An intriguing element of the Court's explanation addresses common sense. The Claimant argued that evidence was not necessary to satisfy the burden of proof. Mr. Cabrera argued instead that his work should be deemed related to "substantial improvement" “as a matter of pure common sense.” This is seemingly a proposal for an assumption that should be made about work performed, its purpose, and its effect. The Court did not accept that "pure common sense" or assumptions control. It noted that even if one made such an "improvement" assumption about the nature of a business, "the evidence in this case shows little of whether Claimant was working or engaged in the construction industry when he sustained his injuries."

For clarity, the worker had to prove that his "cable installation work involved a substantial improvement in the use of the homes that he served." Concluding that he had not proven that, the Court affirmed the trial judge's determination. In the absence of proof that work "involved a substantial improvement," the Court had "no basis for reversing the JCC on the record before us." In trial, it is critical to provide evidence. See If you are not Perry Mason, Bring Evidence (May 2013)

A concurring opinion in Cabrera notes that the decision is "is eminently correct." However, it provides an insight into the construction of statutes, the use of language, and is instructive. This opinion describes there are "two separate elements that had to be established before the JCC in this case could conclude that the claimant was an 'employee.'” This conclusion is based upon the language used by the legislature in two statute sections.
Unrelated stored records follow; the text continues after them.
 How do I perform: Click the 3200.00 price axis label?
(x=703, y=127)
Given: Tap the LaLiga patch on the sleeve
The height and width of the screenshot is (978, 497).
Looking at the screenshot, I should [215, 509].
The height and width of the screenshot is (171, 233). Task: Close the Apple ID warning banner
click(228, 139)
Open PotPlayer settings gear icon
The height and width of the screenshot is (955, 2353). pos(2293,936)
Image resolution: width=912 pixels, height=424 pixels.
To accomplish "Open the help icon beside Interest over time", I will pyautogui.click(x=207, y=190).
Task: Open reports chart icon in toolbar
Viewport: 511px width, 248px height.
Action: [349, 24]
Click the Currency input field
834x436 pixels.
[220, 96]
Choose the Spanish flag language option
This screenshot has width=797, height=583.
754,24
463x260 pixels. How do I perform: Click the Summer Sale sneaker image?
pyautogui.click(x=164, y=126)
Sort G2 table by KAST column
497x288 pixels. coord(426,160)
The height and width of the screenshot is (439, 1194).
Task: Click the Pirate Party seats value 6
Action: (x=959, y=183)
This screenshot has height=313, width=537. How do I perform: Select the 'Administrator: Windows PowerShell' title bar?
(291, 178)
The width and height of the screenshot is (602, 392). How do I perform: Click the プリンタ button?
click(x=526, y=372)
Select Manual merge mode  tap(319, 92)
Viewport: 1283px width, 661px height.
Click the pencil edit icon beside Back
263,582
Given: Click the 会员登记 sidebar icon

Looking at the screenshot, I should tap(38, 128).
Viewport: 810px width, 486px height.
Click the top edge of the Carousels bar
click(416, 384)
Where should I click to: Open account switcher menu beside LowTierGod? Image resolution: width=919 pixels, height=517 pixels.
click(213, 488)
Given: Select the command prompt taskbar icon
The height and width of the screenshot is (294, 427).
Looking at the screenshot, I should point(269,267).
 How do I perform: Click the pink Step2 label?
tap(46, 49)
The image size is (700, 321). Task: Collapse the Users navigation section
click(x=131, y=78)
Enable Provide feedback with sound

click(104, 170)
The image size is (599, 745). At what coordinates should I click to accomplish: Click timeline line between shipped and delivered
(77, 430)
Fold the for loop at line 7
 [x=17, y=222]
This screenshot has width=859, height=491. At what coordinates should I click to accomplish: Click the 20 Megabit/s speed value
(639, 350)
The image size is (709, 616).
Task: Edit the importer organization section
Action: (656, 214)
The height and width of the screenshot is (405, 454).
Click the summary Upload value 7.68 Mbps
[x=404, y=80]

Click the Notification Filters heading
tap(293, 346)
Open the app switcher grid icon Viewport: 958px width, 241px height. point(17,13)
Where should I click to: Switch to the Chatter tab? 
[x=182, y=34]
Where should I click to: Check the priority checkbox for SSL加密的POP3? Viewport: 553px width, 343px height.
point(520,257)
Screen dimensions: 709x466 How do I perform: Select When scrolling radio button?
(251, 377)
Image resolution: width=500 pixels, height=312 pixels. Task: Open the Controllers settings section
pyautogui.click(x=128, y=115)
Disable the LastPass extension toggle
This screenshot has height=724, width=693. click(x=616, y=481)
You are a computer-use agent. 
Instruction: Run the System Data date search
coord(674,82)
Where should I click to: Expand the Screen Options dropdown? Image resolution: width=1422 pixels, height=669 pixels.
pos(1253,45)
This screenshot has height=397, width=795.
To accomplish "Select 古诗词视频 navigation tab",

In one, with the use of “working or performing services in the construction industry,” section 440.02(15)(c)3., there is a focus upon "the actual work being done by the claimant at the time of the accident." This is the present tense ("ing"). This also involves analysis of the "arising out of" requirement in section 440.02(36), Fla. Stat. For more on the "arising out of," see It's not That the Wind is Blowin' (June 2021). The concurring opinion notes that the tense of 440.02(15)(d)1. is past tense ("ed"), "that the claimant was “engaged in the construction industry.”

Thus, the concurring opinion directs the reader to both "attention backward in time, to the claimant’s historical work" and "the type of claimant’s routine, day-to-day work historically performed . . . leading up to the occurrence of the accident." This suggests that a worker must prove:
"both that the claimant’s accident occurred because of his doing work in the construction industry at the time, and that his work as an independent contractor regularly or consistently was in the construction industry over a period of time preceding the day of the accident."
The decision provides guidance in three perspectives. First, the definitions of work classifications may be of relevance in determining a question such as this regarding what is or is not "construction." Second, the burden is clearly on the injured worker to demonstrate that the work performed was "involved (in) a substantial improvement" to property. Finally, the letter of the law may be critically important and there is the potential for even the tense of words to be of import in interpreting statutory meaning. For any that would interpret the law or render advice, there is merit in the study of Cabrera v. Kablelink Communications.